The design and results of the study
The team specifically looked at more than 4,000 Veteran's Health Administration patients, ages 65 and older. Each individual that was studied has been undergoing carotid revascularization for a stenosis between 2005 and 2009, performed while they were asymptomatic. An overwhelming majority of the subjects, 98.9 percent, were male.
The results confirm the wide range of opinions on the subject of carotid imaging. Just 5.4 percent of the treatments were agreed to be appropriate, according to Keyhani et al., compared to more than 11 percent that were deemed inappropriate. Most of these, 83.4 percent, were characterized as "uncertain."

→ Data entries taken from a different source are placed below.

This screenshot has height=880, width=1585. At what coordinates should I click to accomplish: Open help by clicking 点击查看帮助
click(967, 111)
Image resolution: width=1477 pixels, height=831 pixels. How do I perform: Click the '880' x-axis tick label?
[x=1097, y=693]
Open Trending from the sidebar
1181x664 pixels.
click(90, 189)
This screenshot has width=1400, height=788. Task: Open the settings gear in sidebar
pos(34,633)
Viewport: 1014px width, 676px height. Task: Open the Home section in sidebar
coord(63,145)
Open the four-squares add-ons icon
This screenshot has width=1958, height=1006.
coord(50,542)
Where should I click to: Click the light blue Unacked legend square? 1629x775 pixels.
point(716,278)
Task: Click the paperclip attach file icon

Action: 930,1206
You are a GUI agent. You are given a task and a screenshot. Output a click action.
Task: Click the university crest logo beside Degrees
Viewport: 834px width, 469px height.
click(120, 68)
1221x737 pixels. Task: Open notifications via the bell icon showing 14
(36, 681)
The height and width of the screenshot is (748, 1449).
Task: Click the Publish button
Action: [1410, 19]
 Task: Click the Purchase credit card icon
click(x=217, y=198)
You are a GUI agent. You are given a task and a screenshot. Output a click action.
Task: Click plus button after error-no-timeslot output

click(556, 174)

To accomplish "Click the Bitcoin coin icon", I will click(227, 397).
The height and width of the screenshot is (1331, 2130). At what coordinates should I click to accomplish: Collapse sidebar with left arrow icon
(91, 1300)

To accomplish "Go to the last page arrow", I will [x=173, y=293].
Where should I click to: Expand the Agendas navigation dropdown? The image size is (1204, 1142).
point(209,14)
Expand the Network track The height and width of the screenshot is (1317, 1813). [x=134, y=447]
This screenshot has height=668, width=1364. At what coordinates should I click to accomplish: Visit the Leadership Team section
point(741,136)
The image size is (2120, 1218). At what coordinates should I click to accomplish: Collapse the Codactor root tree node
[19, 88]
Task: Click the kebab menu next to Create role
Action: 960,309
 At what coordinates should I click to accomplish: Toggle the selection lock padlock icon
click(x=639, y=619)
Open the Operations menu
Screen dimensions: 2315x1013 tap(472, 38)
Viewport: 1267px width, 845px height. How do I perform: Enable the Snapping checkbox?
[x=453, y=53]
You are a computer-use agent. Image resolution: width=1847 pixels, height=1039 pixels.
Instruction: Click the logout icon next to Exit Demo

"We found that the vast majority of patients undergoing carotid screening had inappropriate or uncertain indications for such imaging," Keyhani concluded to Medscape Medical News. "Our main message is that physicians are ordering carotid imaging for indications not supported by the guidelines. We are clearly ordering too many carotid imaging tests."
She went on to explain that the cause of these additional tests is not immediately clear. Because the study was done on VA patients, there was no financial motive for the physicians to order unnecessary tests. She surmised, instead, that the dissonance between the national guidelines is driving the confusion, and that providers remain divided over which set to follow. In addition, a quest for thoroughness may lead clinicians to complete procedures to be safe, rather than sorry.
The majority of carotid imaging tests for asymptomatic patients undergoing revascularization were inappropriate https://t.co/SIU9Tyig0Y
— Dr. Mark Hiatt (@Mark_Hiatt) May 5, 2016
The reasoning behind the data collected
There are essentially two opposed schools of thought on the issue. Keyhani told Medscape Medical News that while the U.S. task force is staunchly against carotid imaging in asymptomatic patients, the American Heart Association intimates that it might be the correct course of action provided there are multiple concurrent risk factors.
She also noted that the lack of consensus follows a lack of evidence. Because neither side has been able to prove the value of its argument beyond a reasonable doubt, testing guidelines are based primarily on expert opinion – which, like all opinions, can vary from circumstance to circumstance. Keyhani cited this as one of the reason that more long term studies are required, as the uncertainty around the process has in some cases negatively affected patient outcomes.
For some doctors, the rate at which imaging is the chosen course of action is cause for concern. One such physician is Dr. David Spence of the Stroke Prevention & Atherosclerosis Research Centre at Western University in Ontario, who told Medscape Medical News:
"Carotid imaging should be done for the purpose of enhancing medical management of atherosclerosis, not for the purpose of finding victims for inappropriate carotid endarterectomy or stenting."
For now, it appears as though clinicians will be divided as long as the established guidelines on medical imaging are.